3089. The method of claim 3085, further comprising cooling the conduit with the oxidizing fluid to reduce heating of the conduit by oxidation.
3090. The method of claim 3085, further comprising removing an oxidation product from the formation through the conduit.
3091. The method of claim 3085, further comprising removing an oxidation product from the formation through the conduit and transferring heat from the oxidation product in the conduit to the oxidizing fluid in the conduit.
3092. The method of claim 3085, further comprising removing an oxidation product from the formation through the conduit, wherein a flow rate of the oxidizing fluid in the conduit is approximately equal to a flow rate of the oxidation product in the conduit.
3093. The method of claim 3085, further comprising removing an oxidation product from the formation through the conduit and controlling a pressure between the oxidizing fluid and the oxidation product in the conduit to reduce contamination of the oxidation product by the oxidizing fluid.
3094. The method of claim 3085, further comprising removing an oxidation product from the formation through the conduit and substantially inhibiting the oxidation product from flowing into portions of the formation beyond the reaction zone.
3095. The method of claim 3085, further comprising substantially inhibiting the oxidizing fluid from flowing into portions of the formation beyond the reaction zone.
3096. The method of claim 3085, wherein a center conduit is disposed within the conduit, the method further comprising providing the oxidizing fluid into the opening through the center conduit and removing an oxidation product through the conduit.
3097. The method of claim 3085, wherein the portion of the formation extends radially from the opening a width of less than approximately 0.2 m.
3098. The method of claim 3085, further comprising removing water from the formation prior to heating the portion.
3099. The method of claim 3085, further comprising controlling the temperature of the formation to substantially inhibit production of oxides of nitrogen during oxidation.

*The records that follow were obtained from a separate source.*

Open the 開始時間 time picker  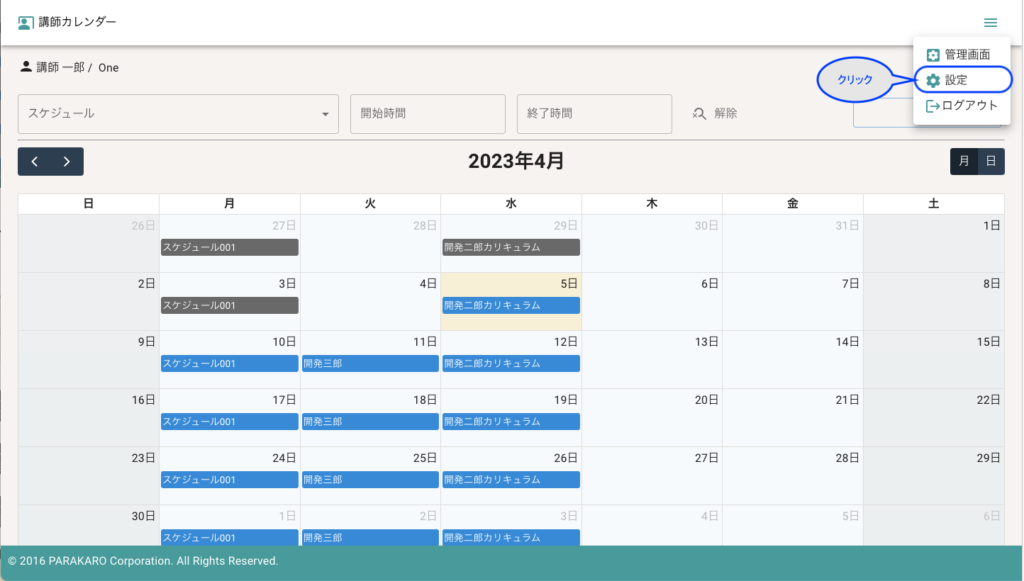point(427,114)
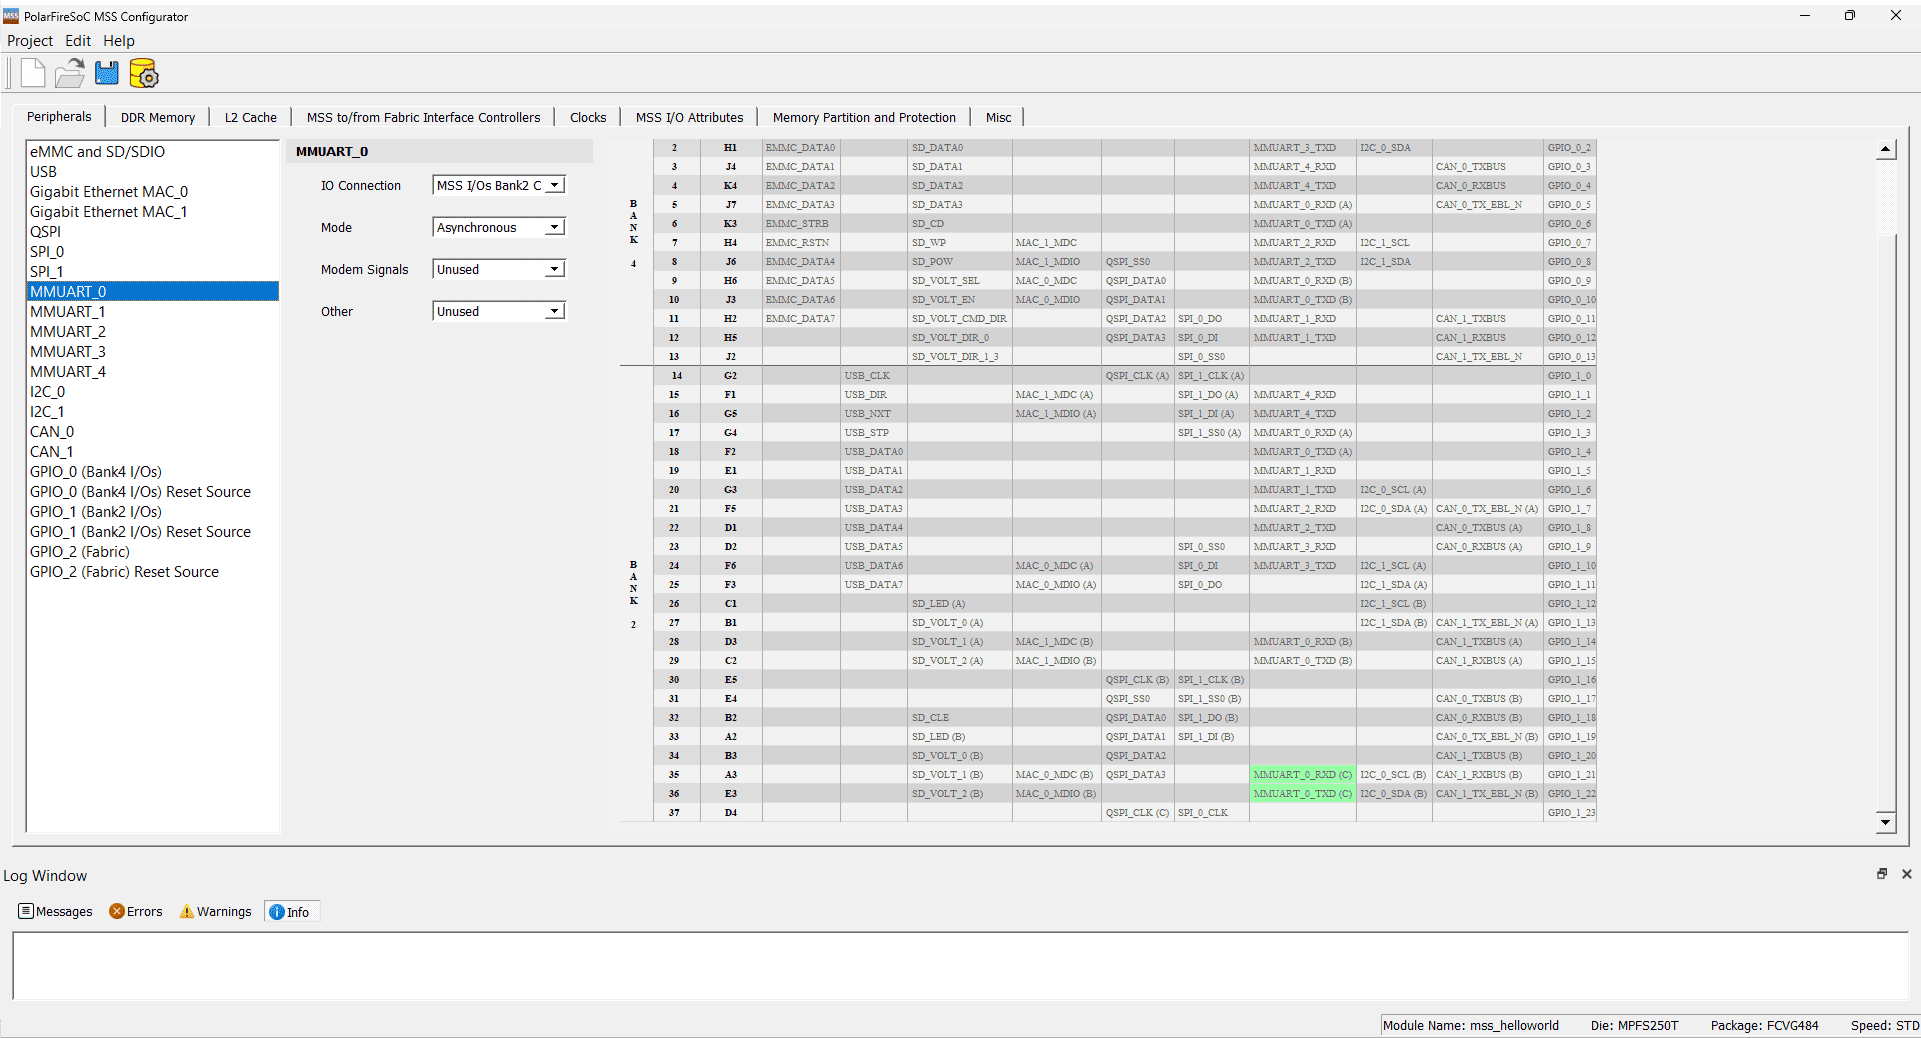Screen dimensions: 1921x1038
Task: Switch to the DDR Memory tab
Action: click(x=158, y=117)
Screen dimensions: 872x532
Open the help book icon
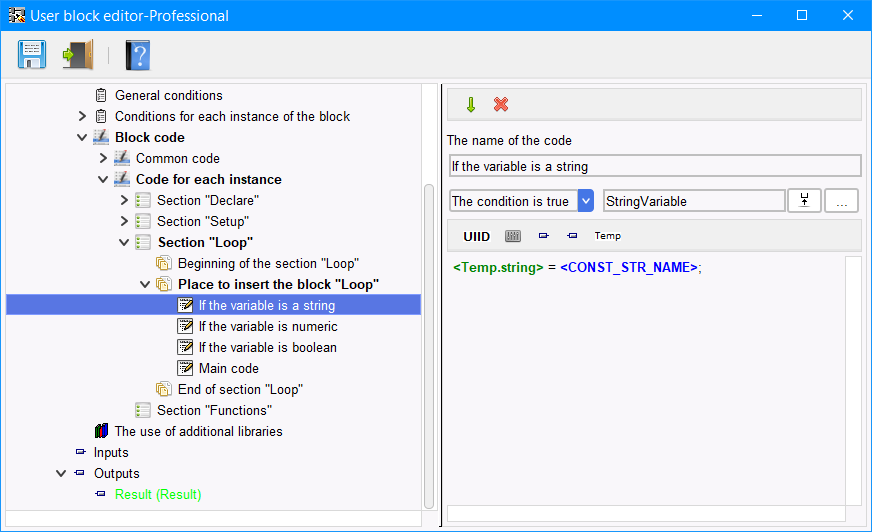pos(137,55)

3100. The method of claim 3085, further comprising coupling an overburden casing to the opening, wherein the overburden casing is disposed in an overburden of the formation.

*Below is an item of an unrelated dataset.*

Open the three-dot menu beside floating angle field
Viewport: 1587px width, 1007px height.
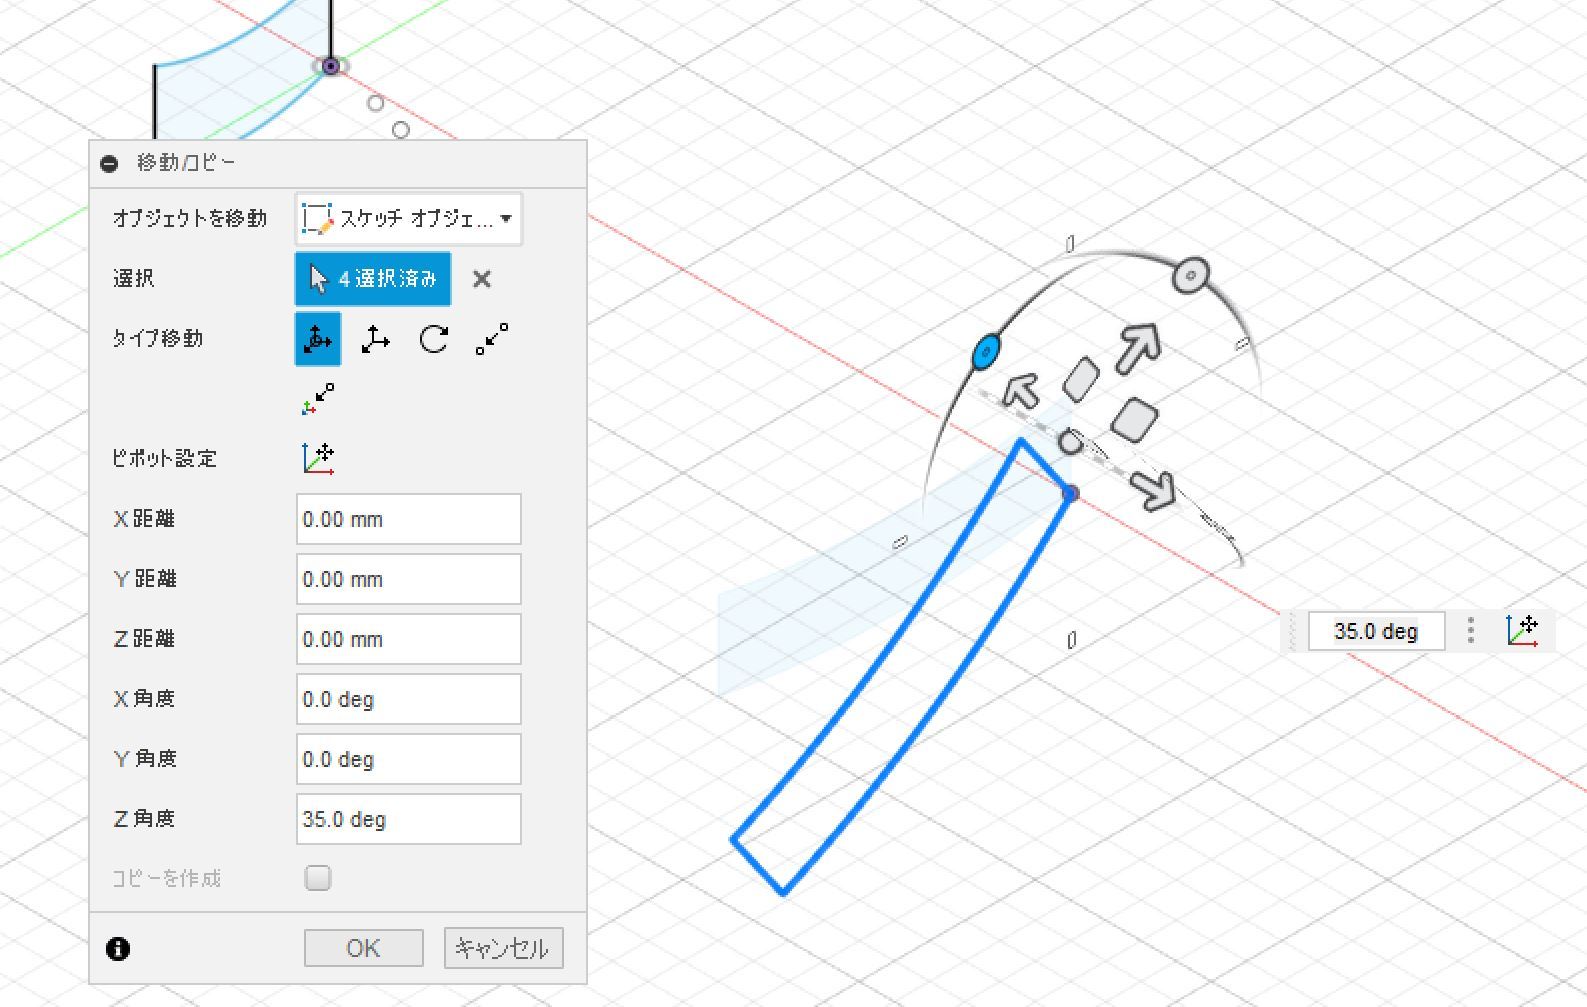[1470, 630]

3101. The method of claim 3085, further comprising coupling an overburden casing to the opening, wherein the overburden casing is disposed in an overburden of the formation, and wherein the overburden casing comprises steel.
3102. The method of claim 3085, further comprising coupling an overburden casing to the opening, wherein the overburden casing is disposed in an overburden of the formation, and wherein the overburden casing is further disposed in cement.
3103. The method of claim 3085, further comprising coupling an overburden casing to the opening, wherein a packing material is disposed at a junction of the overburden casing and the opening.
3104. The method of claim 3085, wherein the pyrolysis zone is substantially adjacent to the reaction zone.
3105. A system configured to heat a hydrocarbon containing formation, comprising:
at least one elongated member disposed in an opening in the formation, wherein at least the one elongated member is configured to provide heat to at least a portion of the formation during use;
an oxidizing fluid source;
a conduit disposed in the opening, wherein the conduit is configured to provide an oxidizing fluid from the oxidizing fluid source to a reaction zone in the formation during use, and wherein the oxidizing fluid is selected to oxidize at least some hydrocarbons at the reaction zone during use such that heat is generated at the reaction zone; and wherein the system is configured to allow heat to transfer substantially by conduction from the reaction zone to a pyrolysis zone of the formation during use.
3106. The system of claim 3105, wherein the oxidizing fluid is configured to generate heat in the reaction zone such that the oxidizing fluid is transported through the reaction zone substantially by diffusion.
3107. The system of claim 3105, wherein the conduit comprises orifices, and wherein the orifices are configured to provide the oxidizing fluid into the opening.
3108. The system of claim 3105, wherein the conduit comprises critical flow orifices, and wherein the critical flow orifices are configured to control a flow of the oxidizing fluid such that a rate of oxidation in the formation is controlled.
3109. The system of claim 3105, wherein the conduit is further configured to be cooled with the oxidizing fluid such that the conduit is not substantially heated by oxidation.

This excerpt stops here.